Records from a collection
§

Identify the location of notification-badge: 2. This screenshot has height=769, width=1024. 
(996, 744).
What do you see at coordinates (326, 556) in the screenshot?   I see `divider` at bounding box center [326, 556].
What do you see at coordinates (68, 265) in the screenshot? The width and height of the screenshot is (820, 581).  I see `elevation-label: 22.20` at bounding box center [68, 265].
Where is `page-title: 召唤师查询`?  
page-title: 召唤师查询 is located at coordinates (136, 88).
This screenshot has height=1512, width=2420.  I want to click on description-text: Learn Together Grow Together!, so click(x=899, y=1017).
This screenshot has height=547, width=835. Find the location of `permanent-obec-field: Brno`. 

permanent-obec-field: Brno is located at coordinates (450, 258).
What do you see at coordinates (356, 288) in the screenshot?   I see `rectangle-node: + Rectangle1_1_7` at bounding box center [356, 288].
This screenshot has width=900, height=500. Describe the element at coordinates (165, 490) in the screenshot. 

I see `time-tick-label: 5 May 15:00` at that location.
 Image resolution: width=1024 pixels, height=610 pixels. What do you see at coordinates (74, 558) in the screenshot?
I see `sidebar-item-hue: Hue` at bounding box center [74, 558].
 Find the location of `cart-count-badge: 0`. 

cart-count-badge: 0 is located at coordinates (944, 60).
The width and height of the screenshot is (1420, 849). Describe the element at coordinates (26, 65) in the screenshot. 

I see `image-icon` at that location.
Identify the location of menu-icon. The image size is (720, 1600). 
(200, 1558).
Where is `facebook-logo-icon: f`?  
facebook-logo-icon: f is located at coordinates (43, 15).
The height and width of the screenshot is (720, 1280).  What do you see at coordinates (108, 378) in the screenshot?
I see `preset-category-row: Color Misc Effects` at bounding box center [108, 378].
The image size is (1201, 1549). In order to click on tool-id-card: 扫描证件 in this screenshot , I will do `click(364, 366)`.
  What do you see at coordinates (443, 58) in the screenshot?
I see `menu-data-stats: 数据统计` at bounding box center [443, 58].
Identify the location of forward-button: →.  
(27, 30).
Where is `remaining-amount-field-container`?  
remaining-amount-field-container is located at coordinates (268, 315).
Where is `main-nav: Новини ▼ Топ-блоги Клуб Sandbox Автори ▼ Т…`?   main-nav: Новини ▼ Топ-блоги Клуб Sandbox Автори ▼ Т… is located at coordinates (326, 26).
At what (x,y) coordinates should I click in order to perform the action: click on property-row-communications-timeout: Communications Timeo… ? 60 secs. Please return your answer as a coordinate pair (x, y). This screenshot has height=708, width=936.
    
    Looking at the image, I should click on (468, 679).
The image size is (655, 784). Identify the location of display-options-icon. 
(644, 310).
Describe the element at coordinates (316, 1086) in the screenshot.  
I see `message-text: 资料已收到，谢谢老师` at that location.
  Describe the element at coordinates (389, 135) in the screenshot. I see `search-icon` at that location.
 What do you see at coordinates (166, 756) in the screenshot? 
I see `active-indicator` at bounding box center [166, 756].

§

Required action:
Give every line of the records above as a JSON list of strings, one string per line, leaving out blank lines.

Result of the task:
[
  "Identify the location of notification-badge: 2. This screenshot has height=769, width=1024. ",
  "(996, 744).",
  "What do you see at coordinates (326, 556) in the screenshot?   I see `divider` at bounding box center [326, 556].",
  "What do you see at coordinates (68, 265) in the screenshot? The width and height of the screenshot is (820, 581).  I see `elevation-label: 22.20` at bounding box center [68, 265].",
  "Where is `page-title: 召唤师查询`?  ",
  "page-title: 召唤师查询 is located at coordinates (136, 88).",
  "This screenshot has height=1512, width=2420.  I want to click on description-text: Learn Together Grow Together!, so click(x=899, y=1017).",
  "This screenshot has height=547, width=835. Find the location of `permanent-obec-field: Brno`. ",
  "permanent-obec-field: Brno is located at coordinates (450, 258).",
  "What do you see at coordinates (356, 288) in the screenshot?   I see `rectangle-node: + Rectangle1_1_7` at bounding box center [356, 288].",
  "This screenshot has width=900, height=500. Describe the element at coordinates (165, 490) in the screenshot. ",
  "I see `time-tick-label: 5 May 15:00` at that location.",
  " Image resolution: width=1024 pixels, height=610 pixels. What do you see at coordinates (74, 558) in the screenshot?",
  "I see `sidebar-item-hue: Hue` at bounding box center [74, 558].",
  " Find the location of `cart-count-badge: 0`. ",
  "cart-count-badge: 0 is located at coordinates (944, 60).",
  "The width and height of the screenshot is (1420, 849). Describe the element at coordinates (26, 65) in the screenshot. ",
  "I see `image-icon` at that location.",
  "Identify the location of menu-icon. The image size is (720, 1600). ",
  "(200, 1558).",
  "Where is `facebook-logo-icon: f`?  ",
  "facebook-logo-icon: f is located at coordinates (43, 15).",
  "The height and width of the screenshot is (720, 1280).  What do you see at coordinates (108, 378) in the screenshot?",
  "I see `preset-category-row: Color Misc Effects` at bounding box center [108, 378].",
  "The image size is (1201, 1549). In order to click on tool-id-card: 扫描证件 in this screenshot , I will do `click(364, 366)`.",
  "  What do you see at coordinates (443, 58) in the screenshot?",
  "I see `menu-data-stats: 数据统计` at bounding box center [443, 58].",
  "Identify the location of forward-button: →.  ",
  "(27, 30).",
  "Where is `remaining-amount-field-container`?  ",
  "remaining-amount-field-container is located at coordinates (268, 315).",
  "Where is `main-nav: Новини ▼ Топ-блоги Клуб Sandbox Автори ▼ Т…`?   main-nav: Новини ▼ Топ-блоги Клуб Sandbox Автори ▼ Т… is located at coordinates (326, 26).",
  "At what (x,y) coordinates should I click in order to perform the action: click on property-row-communications-timeout: Communications Timeo… ? 60 secs. Please return your answer as a coordinate pair (x, y). This screenshot has height=708, width=936.",
  "    Looking at the image, I should click on (468, 679).",
  "The image size is (655, 784). Identify the location of display-options-icon. ",
  "(644, 310).",
  "Describe the element at coordinates (316, 1086) in the screenshot.  ",
  "I see `message-text: 资料已收到，谢谢老师` at that location.",
  "  Describe the element at coordinates (389, 135) in the screenshot. I see `search-icon` at that location.",
  " What do you see at coordinates (166, 756) in the screenshot? ",
  "I see `active-indicator` at bounding box center [166, 756]."
]